# Melsaphim's Airborne Guard Log



## melsaphim (Jan 1, 2010)

Having hit a real stride with my High Elf log here (2 finished character models may not appear much to most but to me its a great achievement to actually finish something) I have decided to chronicle the progressions of my 40k army of choice as well.

When I started wargaming many years ago the guard were my first 40k army and still remain my favourite, there is just something about these guys that appeals to me deep down :biggrin: that and they have freaking huge guns :shok:

I once owned a huge IG army but it got ditched years ago when i took a break from the hobby, now I'm back and am trying to work on a single army at a time rather than loads of random projects and so it is I'm going to restart my IG forces only this time it'll be bigger and better than my last army (not least because my painting is now loads better)

The entire force is going to be based around a huge airborne company of the IG. I don't know how I'm going to work this fluff wise i just want marauder bombers ^^

I'm considering using aquila landers or arvus lighter figures from FW to 'count as' chimaeras for the force, any ideas on how this would look??

Anyway here is some pictures of what i have so far;

Commissar Landrich;









Platoon Command Squad;









Obviously this is a small start and there is little paint on the actual figures but i want to do this army properly bit by bit rather then buying everything and not actually doing everything with it, so please be patient as i will be updating this log as often as i can, it's just keeping myself motivated that's the problem 

Well that's all for now folks i will have more pics for you by the end of the week and hopefully a completed commissar if nothing else

With regards to the arvus lighter figures as chimaeras, any thoughts??

C&C welcome as always guys
Melsaphim


----------



## Dave T Hobbit (Dec 3, 2009)

Using Arvus Lighters as Chimaera sounds great visually and would happily face them; as I do not have the dimensions in front of me I am not sure if stricter opponents would complain about size or weapon mountings.

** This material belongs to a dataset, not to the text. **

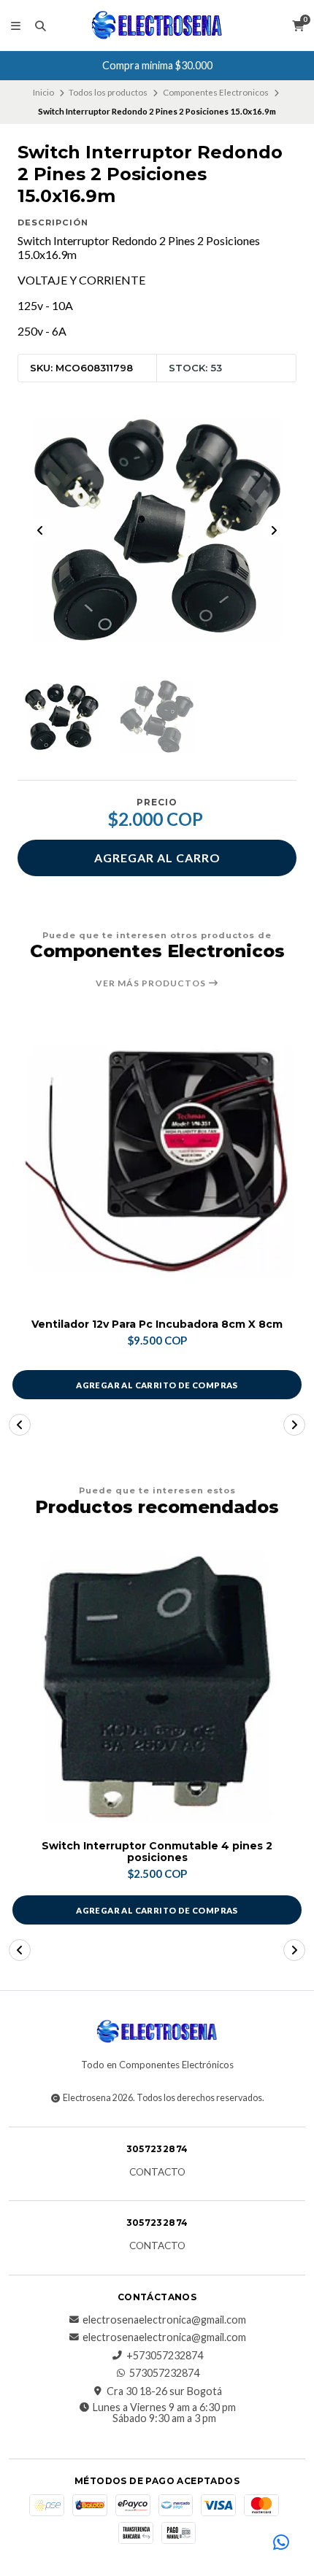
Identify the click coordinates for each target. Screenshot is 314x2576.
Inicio (43, 92)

The commissar looks good so far. If he is staying mostly black, I would be tempted to up the highlights to add visual variety.

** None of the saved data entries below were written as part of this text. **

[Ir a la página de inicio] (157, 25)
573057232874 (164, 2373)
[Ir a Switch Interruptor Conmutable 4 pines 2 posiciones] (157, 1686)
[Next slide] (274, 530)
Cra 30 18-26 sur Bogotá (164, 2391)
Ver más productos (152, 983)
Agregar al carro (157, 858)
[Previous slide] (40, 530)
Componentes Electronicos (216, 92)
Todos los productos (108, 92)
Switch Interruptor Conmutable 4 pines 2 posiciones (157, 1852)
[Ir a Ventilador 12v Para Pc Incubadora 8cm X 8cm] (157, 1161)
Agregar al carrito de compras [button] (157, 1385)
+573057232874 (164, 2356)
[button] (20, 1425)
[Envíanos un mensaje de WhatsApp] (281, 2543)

The command squad appears very dramatic which is excellent; however, the banner pole looks too short to me.


----------



## melsaphim (Jan 1, 2010)

Dave T Hobbit said:


> Using Arvus Lighters as Chimaera sounds great visually and would happily face them; as I do not have the dimensions in front of me I am not sure if stricter opponents would complain about size or weapon mountings.
> 
> The commissar looks good so far. If he is staying mostly black, I would be tempted to up the highlights to add visual variety.
> 
> The command squad appears very dramatic which is excellent; however, the banner pole looks too short to me.


Thanks i do think arvus lighter craft as chimaera's would be amazing to see so you may well see me doing that ^^

As for the commissar he is so far from done it's unbelievable but since posting that pic I've done the red work on his cloak and some more work on his armoured chest piece.

The command squad i tried to make as dramatically posed as i could without too much work and the banner pole is a whoops on my part as it got damaged in my bits box and i can't for the life of me lengthen that pole >< but hopefully when painted it wont look too bad in the middle of my squad

Thanks for the C&C its always welcome

more pics soon hopefully
Melsaphim


----------



## Dakingofchaos (Sep 29, 2009)

I think the comissar looks like Arnie at the minute, i say leave him as is!!! xD 

The command squad looks good, i look forward to seeing them with some paint on; im going to rep you but you have to tell me where you got their bases from, they're exactly what ive been looking for for a project of mine and i could never find any!


----------



## melsaphim (Jan 1, 2010)

Dakingofchaos said:


> The command squad looks good, i look forward to seeing them with some paint on; im going to rep you but you have to tell me where you got their bases from, they're exactly what ive been looking for for a project of mine and i could never find any!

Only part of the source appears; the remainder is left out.